_TASK REQUIREMENTS_
Each line from the one that holds "You are a computer-use" to the end of the records is to be retyped exactly. Pictures are not part of the copy.

SUPPLIED MATERIAL section start

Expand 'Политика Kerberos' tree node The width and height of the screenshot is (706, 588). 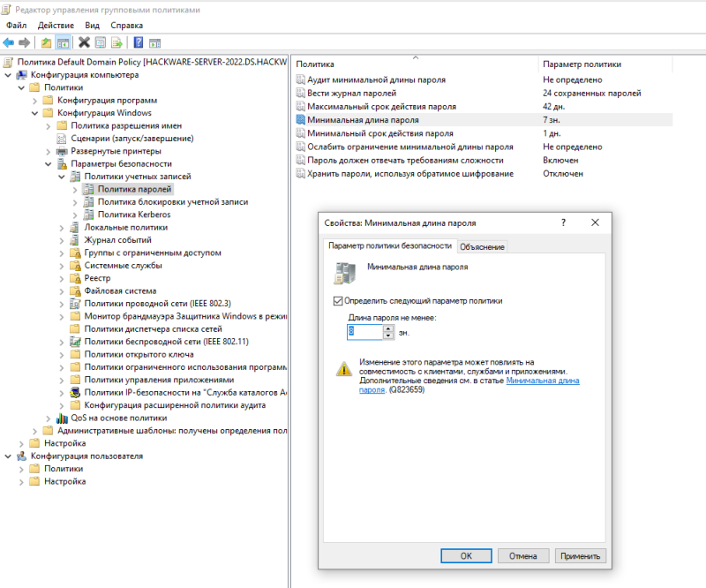click(x=75, y=215)
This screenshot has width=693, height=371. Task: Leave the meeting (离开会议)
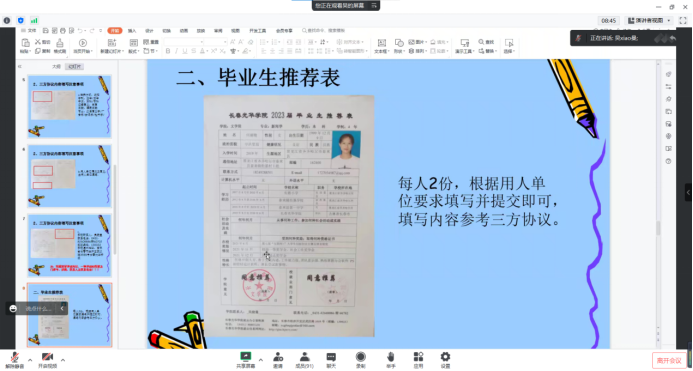tap(669, 360)
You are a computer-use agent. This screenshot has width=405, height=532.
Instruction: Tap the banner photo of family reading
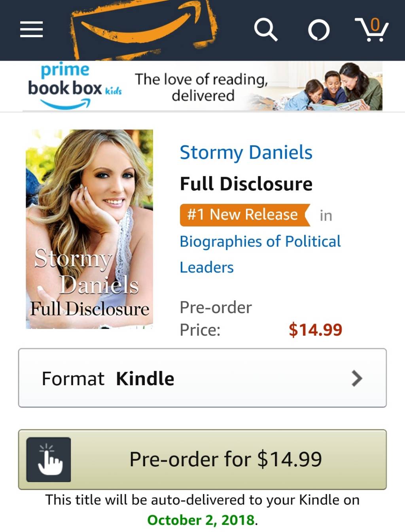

SUPPLIED MATERIAL section end

_PROBLEM SOLUTION_
You are a computer-use agent. This screenshot has width=405, height=532.
Instruction: Tap the banner photo of family reading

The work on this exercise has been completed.